Python: API request nested dictionaries to dataframe with datetime indexed values

Question:

I run a query on python to get hourly price data from an API, using the get function:

result = (requests.get(url_prices, headers=headers, params={'SpotKey':'1','Fields':'hours','FromDate':'2016-05-05','ToDate':'2016-12-05','Currency':'eur','SortType':'ascending'}).json())

where ‘SpotKey’ identifies the item I want to retrieve from the API, in this example ‘1’ is hourly price timeseries (the other parameters are self explanatory).

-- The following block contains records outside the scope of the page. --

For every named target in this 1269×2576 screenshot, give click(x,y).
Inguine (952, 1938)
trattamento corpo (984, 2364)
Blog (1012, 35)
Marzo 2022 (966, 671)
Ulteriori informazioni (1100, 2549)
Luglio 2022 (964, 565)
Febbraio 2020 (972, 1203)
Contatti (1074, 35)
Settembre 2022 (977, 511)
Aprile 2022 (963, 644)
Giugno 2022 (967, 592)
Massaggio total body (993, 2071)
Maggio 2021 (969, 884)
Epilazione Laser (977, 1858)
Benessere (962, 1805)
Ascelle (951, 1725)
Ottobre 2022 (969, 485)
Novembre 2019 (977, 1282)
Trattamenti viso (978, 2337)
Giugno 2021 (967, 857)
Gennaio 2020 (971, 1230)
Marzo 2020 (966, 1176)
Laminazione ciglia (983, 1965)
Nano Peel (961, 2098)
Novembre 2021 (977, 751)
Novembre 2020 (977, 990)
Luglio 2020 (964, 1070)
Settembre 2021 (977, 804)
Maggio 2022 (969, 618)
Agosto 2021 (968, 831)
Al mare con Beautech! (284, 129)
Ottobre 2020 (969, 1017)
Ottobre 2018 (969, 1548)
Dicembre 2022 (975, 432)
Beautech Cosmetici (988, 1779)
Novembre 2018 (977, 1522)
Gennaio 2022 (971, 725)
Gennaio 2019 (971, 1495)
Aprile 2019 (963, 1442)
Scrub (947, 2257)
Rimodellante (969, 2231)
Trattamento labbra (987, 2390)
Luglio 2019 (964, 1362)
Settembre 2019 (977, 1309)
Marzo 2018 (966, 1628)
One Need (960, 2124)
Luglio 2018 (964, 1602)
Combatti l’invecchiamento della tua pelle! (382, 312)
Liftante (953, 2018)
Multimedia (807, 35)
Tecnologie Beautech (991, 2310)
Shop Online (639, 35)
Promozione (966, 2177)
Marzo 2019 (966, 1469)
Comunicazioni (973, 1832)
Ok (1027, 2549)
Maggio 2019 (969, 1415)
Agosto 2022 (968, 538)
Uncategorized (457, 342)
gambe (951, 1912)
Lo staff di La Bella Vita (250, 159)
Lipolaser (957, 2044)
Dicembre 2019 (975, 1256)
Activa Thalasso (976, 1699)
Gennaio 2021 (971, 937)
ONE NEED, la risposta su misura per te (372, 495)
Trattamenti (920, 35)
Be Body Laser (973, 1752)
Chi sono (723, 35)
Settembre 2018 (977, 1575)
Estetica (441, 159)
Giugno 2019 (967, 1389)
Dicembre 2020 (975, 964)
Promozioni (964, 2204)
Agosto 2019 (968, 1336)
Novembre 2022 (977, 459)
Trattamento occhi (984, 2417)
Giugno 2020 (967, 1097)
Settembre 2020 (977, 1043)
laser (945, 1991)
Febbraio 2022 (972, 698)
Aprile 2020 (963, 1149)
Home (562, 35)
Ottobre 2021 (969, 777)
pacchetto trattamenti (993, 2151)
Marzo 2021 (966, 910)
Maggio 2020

The result from the query is:

{'SpotKey': '1',
 'SpotName': 'APX',
 'Denomination': 'eur/mwh',
 'Elements': [{'Date': '2016-05-05T00:00:00.0000000',
   'TimeSpans': [{'TimeSpan': '00:00-01:00', 'Value': 23.69},
    {'TimeSpan': '01:00-02:00', 'Value': 21.86},
    {'TimeSpan': '02:00-03:00', 'Value': 21.26},
    {'TimeSpan': '03:00-04:00', 'Value': 20.26},
    {'TimeSpan': '04:00-05:00', 'Value': 19.79},
    {'TimeSpan': '05:00-06:00', 'Value': 19.79},
...
    {'TimeSpan': '19:00-20:00', 'Value': 57.52},
    {'TimeSpan': '20:00-21:00', 'Value': 49.4},
    {'TimeSpan': '21:00-22:00', 'Value': 42.23},
    {'TimeSpan': '22:00-23:00', 'Value': 34.99},
    {'TimeSpan': '23:00-24:00', 'Value': 33.51}]}]}

where ‘Elements’ is the relevant list containing the timeseries, structured as nested dictionaries of ‘Date’ keys and ‘TimeSpans’ keys.

Each ‘TimeSpans’ keys contains other nested dictionaries for each hour of the day, with a ‘TimeSpan’ key for the hour and a ‘Value’ key for the price.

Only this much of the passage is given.